DESCRIPTION OF THE TASK
From the entries below, retype only the lines from the one with "Click the gradient" through the one with "Click the Waist", exactly as written.

[Pixel coordinate grounding data]
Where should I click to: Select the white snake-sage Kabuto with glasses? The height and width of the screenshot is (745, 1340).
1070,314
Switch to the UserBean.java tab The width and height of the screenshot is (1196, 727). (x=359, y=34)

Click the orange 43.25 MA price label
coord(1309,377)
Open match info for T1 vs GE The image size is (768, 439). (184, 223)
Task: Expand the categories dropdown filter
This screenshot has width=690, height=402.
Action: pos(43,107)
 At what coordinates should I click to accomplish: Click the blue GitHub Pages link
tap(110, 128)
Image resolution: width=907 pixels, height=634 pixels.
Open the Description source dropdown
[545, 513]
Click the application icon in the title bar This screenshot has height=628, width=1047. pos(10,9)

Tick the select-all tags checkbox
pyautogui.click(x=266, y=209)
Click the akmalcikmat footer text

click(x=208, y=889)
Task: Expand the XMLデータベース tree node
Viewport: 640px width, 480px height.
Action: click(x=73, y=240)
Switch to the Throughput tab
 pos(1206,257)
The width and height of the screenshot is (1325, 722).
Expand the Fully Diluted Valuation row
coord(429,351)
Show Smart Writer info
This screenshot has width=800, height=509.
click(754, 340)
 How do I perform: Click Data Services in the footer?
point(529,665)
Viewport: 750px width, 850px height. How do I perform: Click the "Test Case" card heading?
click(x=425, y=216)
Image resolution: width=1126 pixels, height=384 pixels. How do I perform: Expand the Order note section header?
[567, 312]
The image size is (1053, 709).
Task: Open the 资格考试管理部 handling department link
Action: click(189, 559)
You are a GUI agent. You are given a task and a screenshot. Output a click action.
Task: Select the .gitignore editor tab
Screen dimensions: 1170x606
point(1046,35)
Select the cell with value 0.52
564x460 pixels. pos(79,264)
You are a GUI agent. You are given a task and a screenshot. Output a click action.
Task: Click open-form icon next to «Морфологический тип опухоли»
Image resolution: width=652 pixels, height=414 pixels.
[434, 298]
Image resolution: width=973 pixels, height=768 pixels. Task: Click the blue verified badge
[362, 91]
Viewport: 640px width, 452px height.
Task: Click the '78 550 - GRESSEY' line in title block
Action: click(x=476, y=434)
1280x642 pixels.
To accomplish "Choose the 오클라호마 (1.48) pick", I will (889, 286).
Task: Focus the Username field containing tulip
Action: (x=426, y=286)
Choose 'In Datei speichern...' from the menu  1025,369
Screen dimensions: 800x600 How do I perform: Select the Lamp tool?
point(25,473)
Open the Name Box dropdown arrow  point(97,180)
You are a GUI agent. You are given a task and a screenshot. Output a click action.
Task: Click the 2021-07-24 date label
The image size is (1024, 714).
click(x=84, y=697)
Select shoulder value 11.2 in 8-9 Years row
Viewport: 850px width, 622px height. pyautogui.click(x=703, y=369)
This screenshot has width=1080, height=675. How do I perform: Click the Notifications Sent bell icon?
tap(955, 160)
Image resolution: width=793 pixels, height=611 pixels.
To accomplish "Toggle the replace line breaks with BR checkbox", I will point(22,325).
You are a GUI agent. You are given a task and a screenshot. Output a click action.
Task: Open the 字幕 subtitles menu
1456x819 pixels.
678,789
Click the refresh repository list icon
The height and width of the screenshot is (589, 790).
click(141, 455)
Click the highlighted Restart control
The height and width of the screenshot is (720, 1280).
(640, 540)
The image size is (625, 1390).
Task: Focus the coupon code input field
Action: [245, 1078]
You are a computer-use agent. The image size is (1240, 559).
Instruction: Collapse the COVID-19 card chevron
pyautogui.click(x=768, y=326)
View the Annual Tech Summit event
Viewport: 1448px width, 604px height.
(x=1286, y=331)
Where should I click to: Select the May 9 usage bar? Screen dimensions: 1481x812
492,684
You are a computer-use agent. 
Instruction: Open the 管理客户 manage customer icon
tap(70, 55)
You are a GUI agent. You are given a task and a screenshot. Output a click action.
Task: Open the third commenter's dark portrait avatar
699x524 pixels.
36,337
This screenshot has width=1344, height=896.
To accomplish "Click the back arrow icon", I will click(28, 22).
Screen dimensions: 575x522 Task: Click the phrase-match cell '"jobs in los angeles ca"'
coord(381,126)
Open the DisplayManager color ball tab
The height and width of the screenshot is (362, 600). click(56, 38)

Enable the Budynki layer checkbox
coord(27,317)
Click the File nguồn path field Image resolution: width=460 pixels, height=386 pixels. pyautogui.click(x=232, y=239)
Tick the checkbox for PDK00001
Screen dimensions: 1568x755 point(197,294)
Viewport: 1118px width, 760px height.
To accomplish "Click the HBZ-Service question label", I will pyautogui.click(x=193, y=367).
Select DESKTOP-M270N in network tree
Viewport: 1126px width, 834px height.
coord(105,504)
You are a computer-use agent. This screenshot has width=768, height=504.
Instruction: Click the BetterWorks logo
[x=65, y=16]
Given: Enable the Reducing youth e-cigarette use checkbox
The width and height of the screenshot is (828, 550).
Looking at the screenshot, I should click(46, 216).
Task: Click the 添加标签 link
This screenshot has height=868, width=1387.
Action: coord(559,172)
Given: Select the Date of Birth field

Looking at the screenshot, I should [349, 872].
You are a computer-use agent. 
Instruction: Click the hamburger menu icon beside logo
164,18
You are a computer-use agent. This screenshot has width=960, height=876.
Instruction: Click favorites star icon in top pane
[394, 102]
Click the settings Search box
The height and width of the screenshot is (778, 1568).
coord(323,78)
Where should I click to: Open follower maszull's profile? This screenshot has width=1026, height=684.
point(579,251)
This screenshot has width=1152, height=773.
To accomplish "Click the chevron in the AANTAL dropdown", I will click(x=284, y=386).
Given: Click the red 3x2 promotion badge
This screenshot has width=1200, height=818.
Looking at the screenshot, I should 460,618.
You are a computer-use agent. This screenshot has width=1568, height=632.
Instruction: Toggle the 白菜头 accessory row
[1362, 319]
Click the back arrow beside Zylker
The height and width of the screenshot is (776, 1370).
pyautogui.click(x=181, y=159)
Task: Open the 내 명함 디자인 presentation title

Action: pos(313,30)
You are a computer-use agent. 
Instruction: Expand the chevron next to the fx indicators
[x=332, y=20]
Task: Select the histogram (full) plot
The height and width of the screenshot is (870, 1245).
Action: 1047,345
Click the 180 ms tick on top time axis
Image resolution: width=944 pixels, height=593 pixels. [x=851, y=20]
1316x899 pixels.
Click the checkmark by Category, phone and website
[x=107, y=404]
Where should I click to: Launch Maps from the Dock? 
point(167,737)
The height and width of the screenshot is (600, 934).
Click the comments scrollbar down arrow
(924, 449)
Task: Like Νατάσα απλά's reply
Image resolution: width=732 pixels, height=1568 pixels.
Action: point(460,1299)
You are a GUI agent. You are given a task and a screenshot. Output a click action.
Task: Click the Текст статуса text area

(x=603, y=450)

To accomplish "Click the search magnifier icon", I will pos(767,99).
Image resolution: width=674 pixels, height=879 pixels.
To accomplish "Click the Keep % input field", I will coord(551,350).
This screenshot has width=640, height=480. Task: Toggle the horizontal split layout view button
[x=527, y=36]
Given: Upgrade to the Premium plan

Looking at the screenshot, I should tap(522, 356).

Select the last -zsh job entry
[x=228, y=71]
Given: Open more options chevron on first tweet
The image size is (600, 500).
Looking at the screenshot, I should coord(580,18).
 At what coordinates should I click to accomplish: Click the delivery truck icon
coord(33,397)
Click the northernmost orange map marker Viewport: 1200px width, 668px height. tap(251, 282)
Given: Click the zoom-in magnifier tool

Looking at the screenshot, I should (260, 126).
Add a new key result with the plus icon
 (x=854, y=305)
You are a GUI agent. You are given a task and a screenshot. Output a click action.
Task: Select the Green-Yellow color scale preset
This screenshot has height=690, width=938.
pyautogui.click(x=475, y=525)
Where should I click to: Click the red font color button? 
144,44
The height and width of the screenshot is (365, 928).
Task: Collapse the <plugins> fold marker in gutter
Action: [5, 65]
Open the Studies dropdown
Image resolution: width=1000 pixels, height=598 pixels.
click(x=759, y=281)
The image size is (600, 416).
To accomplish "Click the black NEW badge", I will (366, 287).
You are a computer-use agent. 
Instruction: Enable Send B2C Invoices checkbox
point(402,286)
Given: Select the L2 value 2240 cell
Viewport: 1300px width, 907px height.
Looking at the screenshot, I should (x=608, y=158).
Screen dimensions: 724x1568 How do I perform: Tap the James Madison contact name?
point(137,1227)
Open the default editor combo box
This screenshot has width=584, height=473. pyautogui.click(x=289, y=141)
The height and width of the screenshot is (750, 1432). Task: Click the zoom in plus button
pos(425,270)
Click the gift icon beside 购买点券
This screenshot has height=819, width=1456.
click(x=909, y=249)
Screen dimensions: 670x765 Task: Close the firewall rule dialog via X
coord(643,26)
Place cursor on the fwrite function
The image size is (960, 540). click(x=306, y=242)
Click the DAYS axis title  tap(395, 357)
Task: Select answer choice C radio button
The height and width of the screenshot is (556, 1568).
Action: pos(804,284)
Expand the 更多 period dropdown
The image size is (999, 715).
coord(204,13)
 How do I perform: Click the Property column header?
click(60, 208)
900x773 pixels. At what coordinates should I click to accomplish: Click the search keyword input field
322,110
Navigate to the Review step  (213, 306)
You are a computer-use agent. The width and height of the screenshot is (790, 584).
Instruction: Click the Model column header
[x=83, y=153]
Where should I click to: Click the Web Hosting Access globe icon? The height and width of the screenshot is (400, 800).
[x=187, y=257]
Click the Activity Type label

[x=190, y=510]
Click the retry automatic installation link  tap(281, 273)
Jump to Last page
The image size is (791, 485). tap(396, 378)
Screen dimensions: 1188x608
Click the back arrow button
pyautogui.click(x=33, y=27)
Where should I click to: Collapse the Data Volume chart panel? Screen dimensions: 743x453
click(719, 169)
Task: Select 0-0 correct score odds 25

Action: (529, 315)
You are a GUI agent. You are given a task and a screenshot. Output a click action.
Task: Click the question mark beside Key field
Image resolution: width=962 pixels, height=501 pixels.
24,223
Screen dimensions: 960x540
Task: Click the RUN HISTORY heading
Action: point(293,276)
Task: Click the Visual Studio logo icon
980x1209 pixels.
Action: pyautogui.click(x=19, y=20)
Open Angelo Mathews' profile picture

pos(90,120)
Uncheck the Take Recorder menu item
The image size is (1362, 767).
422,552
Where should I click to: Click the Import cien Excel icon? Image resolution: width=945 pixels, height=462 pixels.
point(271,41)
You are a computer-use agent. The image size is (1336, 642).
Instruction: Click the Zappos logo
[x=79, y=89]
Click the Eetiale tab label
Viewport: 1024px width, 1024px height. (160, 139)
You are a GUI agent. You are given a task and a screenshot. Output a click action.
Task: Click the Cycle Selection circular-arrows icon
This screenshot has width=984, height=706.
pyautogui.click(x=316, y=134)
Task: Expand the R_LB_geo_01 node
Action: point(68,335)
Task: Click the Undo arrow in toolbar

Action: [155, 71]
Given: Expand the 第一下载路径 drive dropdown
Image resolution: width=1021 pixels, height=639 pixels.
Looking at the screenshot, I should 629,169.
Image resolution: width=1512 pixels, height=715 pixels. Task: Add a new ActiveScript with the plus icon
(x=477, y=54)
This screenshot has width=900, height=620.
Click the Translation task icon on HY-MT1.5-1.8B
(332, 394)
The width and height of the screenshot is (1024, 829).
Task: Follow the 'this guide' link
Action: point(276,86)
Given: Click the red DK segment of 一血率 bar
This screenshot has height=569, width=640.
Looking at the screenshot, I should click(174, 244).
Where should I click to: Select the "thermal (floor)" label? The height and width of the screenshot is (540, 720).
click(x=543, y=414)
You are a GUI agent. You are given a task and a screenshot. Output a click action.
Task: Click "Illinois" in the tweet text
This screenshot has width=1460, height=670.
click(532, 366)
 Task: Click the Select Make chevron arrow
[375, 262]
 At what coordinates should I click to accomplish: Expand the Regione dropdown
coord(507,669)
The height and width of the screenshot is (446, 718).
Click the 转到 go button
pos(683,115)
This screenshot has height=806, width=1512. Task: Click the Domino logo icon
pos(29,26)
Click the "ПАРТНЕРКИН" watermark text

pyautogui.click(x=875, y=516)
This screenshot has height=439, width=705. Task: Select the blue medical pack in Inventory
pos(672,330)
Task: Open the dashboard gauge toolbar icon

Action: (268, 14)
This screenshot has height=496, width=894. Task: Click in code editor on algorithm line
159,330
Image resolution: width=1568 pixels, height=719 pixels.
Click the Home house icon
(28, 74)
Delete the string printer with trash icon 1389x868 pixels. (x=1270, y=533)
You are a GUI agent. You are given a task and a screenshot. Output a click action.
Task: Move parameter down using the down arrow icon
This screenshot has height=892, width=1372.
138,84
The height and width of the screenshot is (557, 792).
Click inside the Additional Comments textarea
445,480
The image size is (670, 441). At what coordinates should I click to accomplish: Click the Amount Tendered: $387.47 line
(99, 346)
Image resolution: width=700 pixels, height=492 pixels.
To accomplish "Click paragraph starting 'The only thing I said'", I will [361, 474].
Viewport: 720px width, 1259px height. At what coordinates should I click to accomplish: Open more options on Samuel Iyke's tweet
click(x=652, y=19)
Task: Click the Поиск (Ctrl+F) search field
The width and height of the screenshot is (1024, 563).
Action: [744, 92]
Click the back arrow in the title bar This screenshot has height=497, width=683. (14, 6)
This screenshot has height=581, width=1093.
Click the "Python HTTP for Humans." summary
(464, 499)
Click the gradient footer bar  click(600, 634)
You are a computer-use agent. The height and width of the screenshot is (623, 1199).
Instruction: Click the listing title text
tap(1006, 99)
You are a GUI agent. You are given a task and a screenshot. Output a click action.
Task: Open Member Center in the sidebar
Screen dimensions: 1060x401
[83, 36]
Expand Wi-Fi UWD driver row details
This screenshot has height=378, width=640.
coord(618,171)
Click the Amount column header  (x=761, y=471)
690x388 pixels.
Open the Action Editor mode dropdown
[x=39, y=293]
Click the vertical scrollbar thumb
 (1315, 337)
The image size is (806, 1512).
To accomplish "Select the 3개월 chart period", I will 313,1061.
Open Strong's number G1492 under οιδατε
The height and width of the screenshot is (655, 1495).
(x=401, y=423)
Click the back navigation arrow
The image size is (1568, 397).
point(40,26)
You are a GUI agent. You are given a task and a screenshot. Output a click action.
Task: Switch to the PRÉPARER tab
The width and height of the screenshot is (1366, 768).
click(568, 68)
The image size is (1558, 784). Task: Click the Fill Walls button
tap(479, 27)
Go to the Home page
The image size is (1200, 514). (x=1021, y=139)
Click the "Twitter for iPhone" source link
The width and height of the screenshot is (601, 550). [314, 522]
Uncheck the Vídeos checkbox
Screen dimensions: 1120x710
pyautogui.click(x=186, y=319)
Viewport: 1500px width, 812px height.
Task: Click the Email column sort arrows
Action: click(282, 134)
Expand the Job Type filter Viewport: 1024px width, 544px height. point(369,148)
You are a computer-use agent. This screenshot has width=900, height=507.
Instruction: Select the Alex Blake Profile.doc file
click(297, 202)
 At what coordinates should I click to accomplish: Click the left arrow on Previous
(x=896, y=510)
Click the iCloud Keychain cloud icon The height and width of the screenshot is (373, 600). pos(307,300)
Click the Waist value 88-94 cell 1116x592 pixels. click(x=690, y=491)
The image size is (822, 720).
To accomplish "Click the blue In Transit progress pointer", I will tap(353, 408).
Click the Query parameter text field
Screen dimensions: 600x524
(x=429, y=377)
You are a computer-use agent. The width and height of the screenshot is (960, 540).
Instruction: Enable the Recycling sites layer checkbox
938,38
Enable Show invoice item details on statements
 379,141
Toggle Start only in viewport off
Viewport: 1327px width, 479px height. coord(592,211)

WRITTEN ANSWER
Click the gradient footer bar  click(600, 634)
You are a computer-use agent. The height and width of the screenshot is (623, 1199).
Instruction: Click the listing title text
tap(1006, 99)
You are a GUI agent. You are given a task and a screenshot. Output a click action.
Task: Open Member Center in the sidebar
Screen dimensions: 1060x401
[83, 36]
Expand Wi-Fi UWD driver row details
This screenshot has height=378, width=640.
coord(618,171)
Click the Amount column header  (x=761, y=471)
690x388 pixels.
Open the Action Editor mode dropdown
[x=39, y=293]
Click the vertical scrollbar thumb
 (1315, 337)
The image size is (806, 1512).
To accomplish "Select the 3개월 chart period", I will 313,1061.
Open Strong's number G1492 under οιδατε
The height and width of the screenshot is (655, 1495).
(x=401, y=423)
Click the back navigation arrow
The image size is (1568, 397).
point(40,26)
You are a GUI agent. You are given a task and a screenshot. Output a click action.
Task: Switch to the PRÉPARER tab
The width and height of the screenshot is (1366, 768).
click(568, 68)
The image size is (1558, 784). Task: Click the Fill Walls button
tap(479, 27)
Go to the Home page
The image size is (1200, 514). (x=1021, y=139)
Click the "Twitter for iPhone" source link
The width and height of the screenshot is (601, 550). [314, 522]
Uncheck the Vídeos checkbox
Screen dimensions: 1120x710
pyautogui.click(x=186, y=319)
Viewport: 1500px width, 812px height.
Task: Click the Email column sort arrows
Action: click(282, 134)
Expand the Job Type filter Viewport: 1024px width, 544px height. point(369,148)
You are a computer-use agent. This screenshot has width=900, height=507.
Instruction: Select the Alex Blake Profile.doc file
click(297, 202)
 At what coordinates should I click to accomplish: Click the left arrow on Previous
(x=896, y=510)
Click the iCloud Keychain cloud icon The height and width of the screenshot is (373, 600). pos(307,300)
Click the Waist value 88-94 cell 1116x592 pixels. click(x=690, y=491)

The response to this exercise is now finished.